Available records:
________

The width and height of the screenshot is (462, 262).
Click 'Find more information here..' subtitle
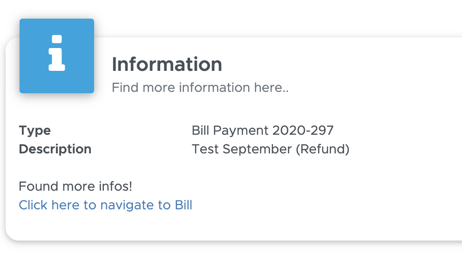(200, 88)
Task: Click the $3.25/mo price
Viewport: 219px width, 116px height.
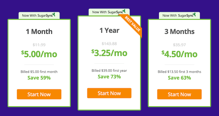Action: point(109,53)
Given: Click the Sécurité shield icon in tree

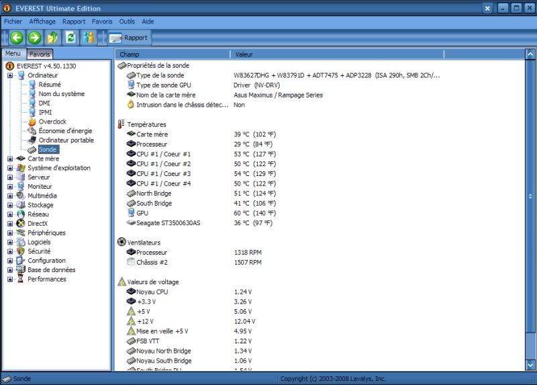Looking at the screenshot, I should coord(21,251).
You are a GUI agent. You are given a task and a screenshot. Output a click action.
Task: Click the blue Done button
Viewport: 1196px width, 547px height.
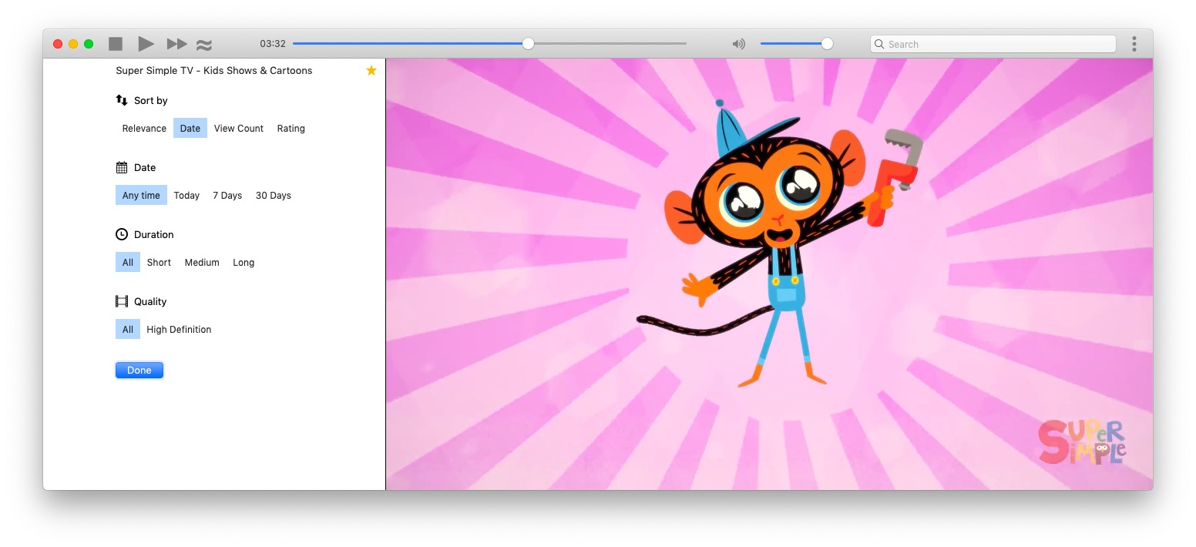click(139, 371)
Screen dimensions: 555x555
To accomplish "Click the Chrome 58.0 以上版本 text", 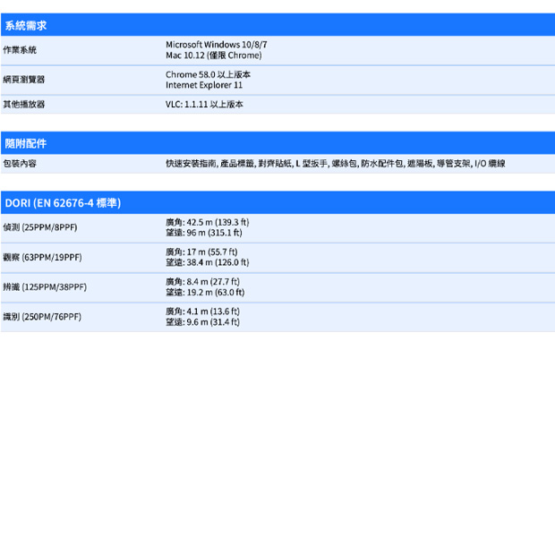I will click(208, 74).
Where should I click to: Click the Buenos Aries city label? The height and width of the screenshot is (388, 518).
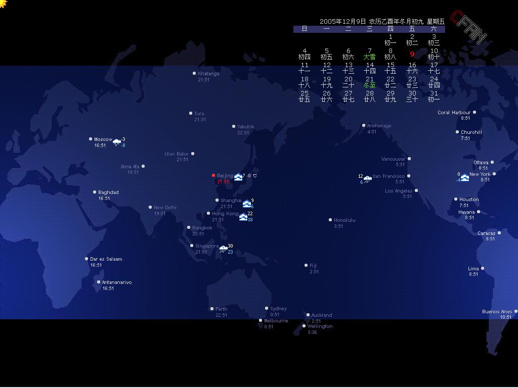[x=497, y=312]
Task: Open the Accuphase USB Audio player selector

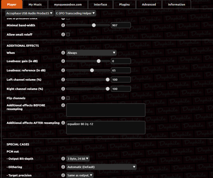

________

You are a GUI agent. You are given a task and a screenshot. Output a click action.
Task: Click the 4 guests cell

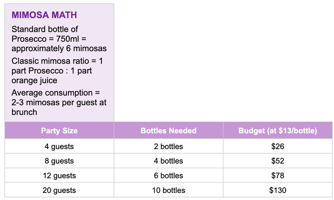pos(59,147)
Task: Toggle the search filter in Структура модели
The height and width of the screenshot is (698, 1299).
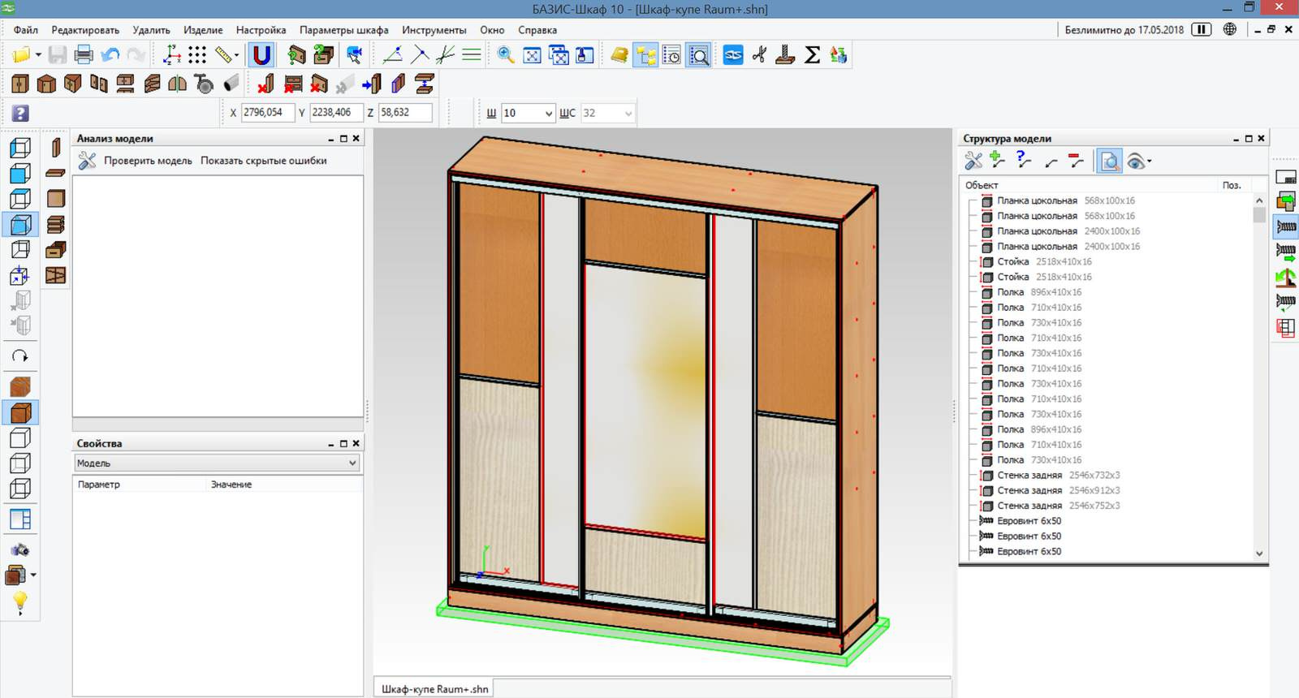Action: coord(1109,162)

________

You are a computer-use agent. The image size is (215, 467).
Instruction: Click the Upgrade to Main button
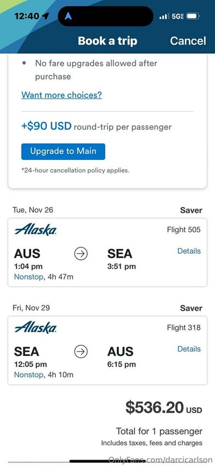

________

What the exercise asks: From the records above, give again only the part that opens with the line containing "Where should I" and closes with the line containing "Task: Open the". Keep both ends but drop the pictures.

Task result:
Where should I click to: Click the Buenos Aries city label? The height and width of the screenshot is (388, 518).
[x=497, y=312]
Task: Open the Accuphase USB Audio player selector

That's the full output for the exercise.